The city of our hearts is safe because it has been fortified by grace. It has been kept secure by power and forgiveness. So how do we live in response to that? Well, we love the church. We pray for her protection.

We serve all those who come to her for shelter and rest. If you see a church simply as a place to hear a sermon, you've missed the point. You've missed a massive point. It's a place of rest. It's a place of belonging, place to find your kind of people.

Once you were not a people. Now you are the people of God. Let's pray. Heavenly Father, we thank you for your word. We thank you for the calling of lost, restless, wanderers back home.

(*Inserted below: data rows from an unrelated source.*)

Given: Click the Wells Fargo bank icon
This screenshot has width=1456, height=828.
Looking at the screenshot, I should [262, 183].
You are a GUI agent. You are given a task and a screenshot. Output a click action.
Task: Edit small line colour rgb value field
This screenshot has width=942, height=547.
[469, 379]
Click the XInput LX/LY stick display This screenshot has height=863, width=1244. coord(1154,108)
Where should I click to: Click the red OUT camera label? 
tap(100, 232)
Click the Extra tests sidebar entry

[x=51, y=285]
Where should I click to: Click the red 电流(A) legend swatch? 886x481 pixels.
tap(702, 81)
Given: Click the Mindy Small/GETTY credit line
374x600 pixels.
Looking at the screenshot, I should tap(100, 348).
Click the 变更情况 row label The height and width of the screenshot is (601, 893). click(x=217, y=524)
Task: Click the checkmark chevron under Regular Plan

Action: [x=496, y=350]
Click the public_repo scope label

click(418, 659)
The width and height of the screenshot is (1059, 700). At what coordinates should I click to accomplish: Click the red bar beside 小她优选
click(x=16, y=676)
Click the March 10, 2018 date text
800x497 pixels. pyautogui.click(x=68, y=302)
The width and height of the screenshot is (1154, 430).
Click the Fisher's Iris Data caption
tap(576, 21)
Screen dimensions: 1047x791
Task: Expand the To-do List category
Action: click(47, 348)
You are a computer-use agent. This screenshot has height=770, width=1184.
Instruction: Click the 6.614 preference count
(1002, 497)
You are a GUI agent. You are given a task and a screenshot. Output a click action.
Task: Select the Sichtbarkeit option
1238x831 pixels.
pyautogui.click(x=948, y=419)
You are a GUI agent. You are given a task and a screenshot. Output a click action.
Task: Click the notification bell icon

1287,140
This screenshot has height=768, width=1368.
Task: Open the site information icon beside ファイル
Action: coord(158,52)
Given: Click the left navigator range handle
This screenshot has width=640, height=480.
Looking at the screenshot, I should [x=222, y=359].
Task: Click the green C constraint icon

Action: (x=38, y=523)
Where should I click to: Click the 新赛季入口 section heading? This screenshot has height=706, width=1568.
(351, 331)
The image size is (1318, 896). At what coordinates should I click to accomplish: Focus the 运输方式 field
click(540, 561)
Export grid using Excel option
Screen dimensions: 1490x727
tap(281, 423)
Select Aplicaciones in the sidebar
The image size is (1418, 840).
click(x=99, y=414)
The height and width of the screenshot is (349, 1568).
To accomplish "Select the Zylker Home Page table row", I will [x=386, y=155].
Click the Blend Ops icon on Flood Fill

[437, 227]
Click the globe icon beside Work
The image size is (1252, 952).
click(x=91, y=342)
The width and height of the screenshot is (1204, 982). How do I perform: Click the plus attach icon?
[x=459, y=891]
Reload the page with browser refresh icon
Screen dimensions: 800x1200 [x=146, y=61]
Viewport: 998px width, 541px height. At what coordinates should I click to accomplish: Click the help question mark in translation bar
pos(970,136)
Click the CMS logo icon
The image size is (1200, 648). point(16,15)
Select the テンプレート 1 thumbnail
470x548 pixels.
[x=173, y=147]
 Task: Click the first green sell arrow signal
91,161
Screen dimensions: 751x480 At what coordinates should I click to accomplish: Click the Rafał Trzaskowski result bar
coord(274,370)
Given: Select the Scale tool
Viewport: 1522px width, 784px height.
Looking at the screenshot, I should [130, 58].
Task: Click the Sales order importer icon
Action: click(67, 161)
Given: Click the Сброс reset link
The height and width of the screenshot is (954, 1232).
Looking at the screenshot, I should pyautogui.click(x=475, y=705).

Lord, I want to pray for those who may be sitting in this place who have never made a personal decision to return home. Who have perhaps never even felt that need. But maybe today or maybe recently they have started missing something that they have never known. Or for those friends, I want to pray that they may give their hearts over to you because it is an issue of the heart. That they may pledge their allegiance and they put their trust in you, that they will humbly come before you to seek your forgiveness and the power and the grace, the mercy and the kindness that you long to give them.

And, Lord, for the rest of us, as we live out our lives in this church, in the church, help us to see just how precious, just how wonderful, just how moving it is what you have done with this ragtag bunch of people. We pray, Lord, that we will not discredit your church because it is the church that you have died for. It is the church that you have loved with an endless love. And Lord for those who are dealing with lots of pain that have been received within the church, that have been experienced within that church because of its imperfection. Lord, I pray for grace and healing.

I pray for a knowledge of your peace. I pray, Lord, a blessing on their lives. Thank you, Lord, that we may be strengthened by this wonderful teaching. Thank you, Lord, that we may belong to a place, a people, and a group with your presence. And we look forward with anticipation when we will be with one another in perfection forever. Amen.